The Whangaehu River is a large river in the central North Island of New Zealand. Its headwaters are the crater lake of Mount Ruapehu on the central plateau, and it flows into the Tasman Sea eight kilometres southeast of Whanganui. Due to the high acidity of the water coming from the crater lake, water is not diverted from the headwaters for the Tongariro Power Scheme. Instead, it bypasses the Waihianoa Aqueduct via a ford.

==Length==
The river flows for 161 km southward to the South Taranaki Bight near the settlement of Whangaehu.

==Notoriety==
The sudden collapse of part of the Ruapehu crater wall on 24 December 1953 led to New Zealand's worst railway accident, the Tangiwai disaster. A lahar – a sudden surge of mud-laden water – swept down the river, significantly weakening the structure of a railway bridge at the small settlement of Tangiwai. The overnight express train between Wellington and Auckland passed over the bridge minutes later, causing it to collapse into the turbulent waters. Of the 285 people on the train, 151 were killed.

==Timeline==
- 13 December 1859: The bridge was washed away.
- In February 1862 James Coutts Crawford was given a number of old songs and "various accounts of the taniwha, one of whom we were told overthrew the Wangaehu bridge."
- 1889: flood caused by the eruptions of Ruapehu.
- 1895: flood caused by the eruptions of Ruapehu.
- 24 December 1953: Tangiwai disaster
- 18 March 2007: Mt Ruapehu crater lake burst releasing an estimated 1.29 billion cubic metres of water, mud, and sludge; the Ruapehu ERLAWS alarm successfully activated preventing any accidents.

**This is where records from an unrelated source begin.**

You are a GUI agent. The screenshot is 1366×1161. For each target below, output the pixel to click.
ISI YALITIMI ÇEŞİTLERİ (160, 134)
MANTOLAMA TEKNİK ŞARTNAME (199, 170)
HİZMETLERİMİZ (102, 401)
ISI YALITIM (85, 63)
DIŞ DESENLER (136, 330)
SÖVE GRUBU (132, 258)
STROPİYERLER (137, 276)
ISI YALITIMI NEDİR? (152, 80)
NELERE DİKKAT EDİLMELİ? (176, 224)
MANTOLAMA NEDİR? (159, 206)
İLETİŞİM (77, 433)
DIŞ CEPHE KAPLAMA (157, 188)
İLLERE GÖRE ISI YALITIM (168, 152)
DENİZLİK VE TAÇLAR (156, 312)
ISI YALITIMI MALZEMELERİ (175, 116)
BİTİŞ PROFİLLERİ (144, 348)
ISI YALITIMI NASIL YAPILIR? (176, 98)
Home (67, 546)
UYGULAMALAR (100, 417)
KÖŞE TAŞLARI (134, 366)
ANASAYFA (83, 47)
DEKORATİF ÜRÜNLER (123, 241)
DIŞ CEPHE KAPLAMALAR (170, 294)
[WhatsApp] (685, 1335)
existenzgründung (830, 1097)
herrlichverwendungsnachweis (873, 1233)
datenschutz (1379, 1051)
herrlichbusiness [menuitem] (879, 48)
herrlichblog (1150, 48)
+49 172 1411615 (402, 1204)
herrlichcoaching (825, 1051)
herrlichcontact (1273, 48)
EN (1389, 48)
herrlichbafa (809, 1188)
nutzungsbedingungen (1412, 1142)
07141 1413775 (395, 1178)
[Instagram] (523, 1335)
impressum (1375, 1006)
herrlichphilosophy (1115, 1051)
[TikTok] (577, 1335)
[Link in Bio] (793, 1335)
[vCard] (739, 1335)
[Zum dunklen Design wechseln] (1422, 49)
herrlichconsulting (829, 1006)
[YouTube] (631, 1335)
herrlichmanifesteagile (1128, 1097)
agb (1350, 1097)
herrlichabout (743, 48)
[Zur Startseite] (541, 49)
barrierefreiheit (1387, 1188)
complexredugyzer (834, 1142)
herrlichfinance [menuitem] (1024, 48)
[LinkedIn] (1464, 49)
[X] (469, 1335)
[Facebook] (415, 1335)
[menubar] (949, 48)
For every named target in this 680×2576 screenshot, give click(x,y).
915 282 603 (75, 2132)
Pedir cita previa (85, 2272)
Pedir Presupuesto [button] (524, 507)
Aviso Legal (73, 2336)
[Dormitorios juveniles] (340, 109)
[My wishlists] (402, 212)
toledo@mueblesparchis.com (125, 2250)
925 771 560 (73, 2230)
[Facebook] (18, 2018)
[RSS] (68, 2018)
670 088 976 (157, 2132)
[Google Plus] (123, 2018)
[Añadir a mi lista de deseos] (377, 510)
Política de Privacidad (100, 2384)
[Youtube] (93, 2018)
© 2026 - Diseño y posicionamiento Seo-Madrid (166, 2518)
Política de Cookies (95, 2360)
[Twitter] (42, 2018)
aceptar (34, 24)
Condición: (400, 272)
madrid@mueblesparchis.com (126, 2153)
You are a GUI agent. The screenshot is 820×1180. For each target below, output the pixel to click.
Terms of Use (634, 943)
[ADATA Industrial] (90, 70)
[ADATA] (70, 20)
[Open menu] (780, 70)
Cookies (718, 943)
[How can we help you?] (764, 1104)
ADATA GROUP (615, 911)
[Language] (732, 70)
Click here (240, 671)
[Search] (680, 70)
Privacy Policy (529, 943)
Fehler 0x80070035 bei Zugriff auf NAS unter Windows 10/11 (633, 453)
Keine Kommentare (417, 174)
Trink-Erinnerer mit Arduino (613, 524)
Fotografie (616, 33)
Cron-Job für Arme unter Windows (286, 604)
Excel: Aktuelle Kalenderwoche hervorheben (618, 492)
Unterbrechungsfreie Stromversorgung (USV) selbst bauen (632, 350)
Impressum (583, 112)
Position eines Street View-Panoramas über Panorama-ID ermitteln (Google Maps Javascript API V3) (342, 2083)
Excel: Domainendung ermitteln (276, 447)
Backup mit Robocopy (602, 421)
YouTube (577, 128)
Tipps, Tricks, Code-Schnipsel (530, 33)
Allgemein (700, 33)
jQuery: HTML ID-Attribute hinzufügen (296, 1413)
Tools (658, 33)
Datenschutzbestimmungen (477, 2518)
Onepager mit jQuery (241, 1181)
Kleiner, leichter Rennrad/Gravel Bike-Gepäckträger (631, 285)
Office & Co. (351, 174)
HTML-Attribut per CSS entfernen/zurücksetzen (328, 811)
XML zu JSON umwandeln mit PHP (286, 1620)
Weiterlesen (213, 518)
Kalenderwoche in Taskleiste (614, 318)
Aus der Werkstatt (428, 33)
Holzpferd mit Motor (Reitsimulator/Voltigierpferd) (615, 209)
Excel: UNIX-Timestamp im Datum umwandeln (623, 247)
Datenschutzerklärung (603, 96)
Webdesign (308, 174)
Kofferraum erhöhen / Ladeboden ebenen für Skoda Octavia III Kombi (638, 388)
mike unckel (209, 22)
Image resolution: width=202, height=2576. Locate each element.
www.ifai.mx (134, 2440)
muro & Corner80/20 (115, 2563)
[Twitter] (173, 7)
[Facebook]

This lahar was 50% bigger than the 1953 lahar that caused the Tangiwai disaster.

==Geology==
The river is often poisoned with toxic chemicals from the volcanic activity in and around Mount Ruapehu. The upper part of the river begins as the meltwater from a small glacier. When hot water from the lake spills, it quickly melts the ice and snow in the glacier forming a cave-like tunnel.